Stewart adds: “This album is completely and utterly self-centered. It’s about breaking ourselves down over and over and over again, knocking ourselves off our pedestals and then building up again and getting knocked off again. It’s about going through the ego cycle. Every song speaks to a different mood and feeling. For instance, when we were writing “Imagination,” Marsha and I felt very powerful that day. It was just real straight up and down woman power and it’s not very often that women get to feel powerful about the fact that we are women. At one point, we felt like if we snapped our fingers, every man in the room would start stripping. The sensual energy and magical power that day was amazing and that’s what we wanted to capture and package in that song.”

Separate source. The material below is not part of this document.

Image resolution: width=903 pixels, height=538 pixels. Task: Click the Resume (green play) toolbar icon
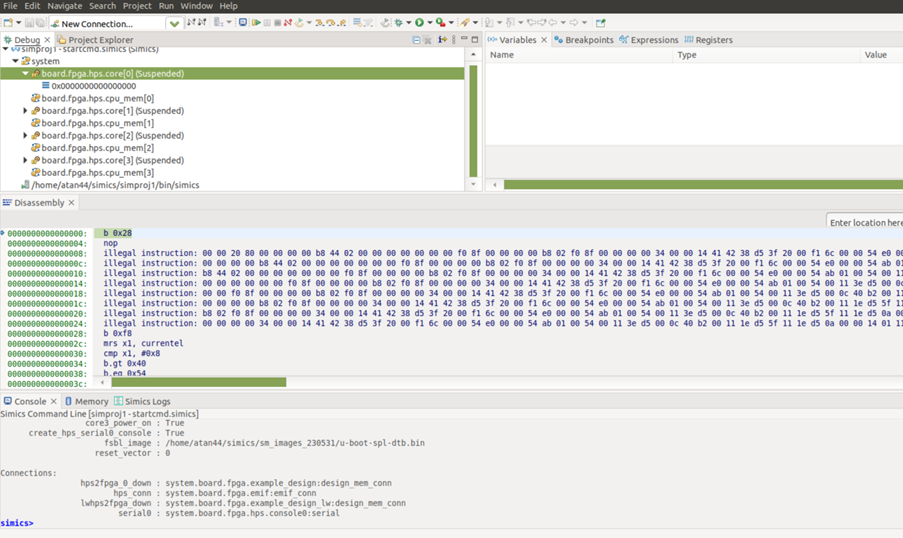coord(256,22)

Stewart and Ambrosius’ undeniable chemistry is at the root of their eargasmic blend of rhythm and rhyme. Having met for the first time as rivals on the basketball court in South London, the pair became fast friends when they attended the Brits Performing Arts School. Marsha studied business and finance while Natalie pursued acting, writing and directing. Post graduation, they remained in contact. Marsha pursued music, recording a demo that was played on the radio in London and her songwriting skills landed her a publishing deal. Natalie was enrolled in North London University and was one of the founding members of 3+1, a performance poetry crew heavily featured on London’s vast spoken word scene. It was during this time that the two women decided to join together to form Floetry.

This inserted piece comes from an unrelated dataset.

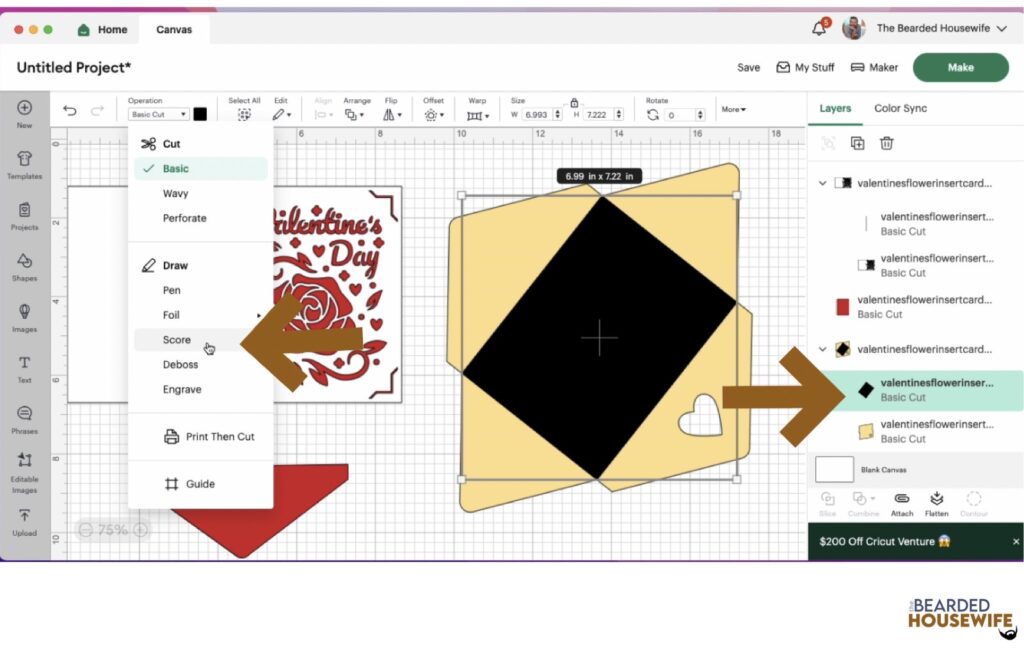Viewport: 1024px width, 651px height.
Task: Click Save in the header
Action: (748, 68)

Receiving accolades in London from their live performances and after a brief nine months stint as a group the duo was invited to Atlanta to perform on the spoken word circuit. Shortly after their arrival, they went to Philadelphia to grace the stage of Black Lily, the women’s collective of performers that first launched Jill Scott to fame. It was in Philly that they met their manager Julius Erving III, the son of hoop legend Dr. J. Erving. During that time they were also introduced to Jeffrey “DJ Jazzy Jeff Townes” and their partnership with A Touch of Jazz Productions resulted in the birth of much creativity. Floetic soon followed, as did an extensive career in songwriting. The ladies went on to pen songs for artists such as Michael Jackson (“Butterflies”), Jill Scott, Glenn Lewis, Bilal and most recently, the chorus for Styles P hit single “I’m Black.” Marsha is even credited for the haunting background vocals on Justin Timberlake’s hit “Cry Me a River” and is featured vocally on Dr. Dre protg The Game’s “Start from Scratch”. Floetry also garnered a lengthy list of nominations and wins for prestigious awards, including six Grammy nods, six Soul Train awards, and a NAACP nomination for best new artist.
“We felt like we worked hard and we deserved [those accolades],” says Stewart, who along with Ambrosius has performed 160 live shows per year since Floetic’s release in 2002. “We didn’t expect anything when we made Floetic. I think when you’re in expectation mode; you’re not focused on really doing. When you are truly working so hard on ‘being’ and you get the phone call that you’ve got three Grammy nominations, you think ‘you know what? I feel like we deserved that because we worked so hard’.”
“We love Floetic and that album was the best album we could make at that time but, we’re different from who we were then, “Stewart continues. “The highest compliment that anyone could give Flo’Ology is to say we’ve changed. People are so scared to for some reason, but that’s what life is. That’s what this album is all about.”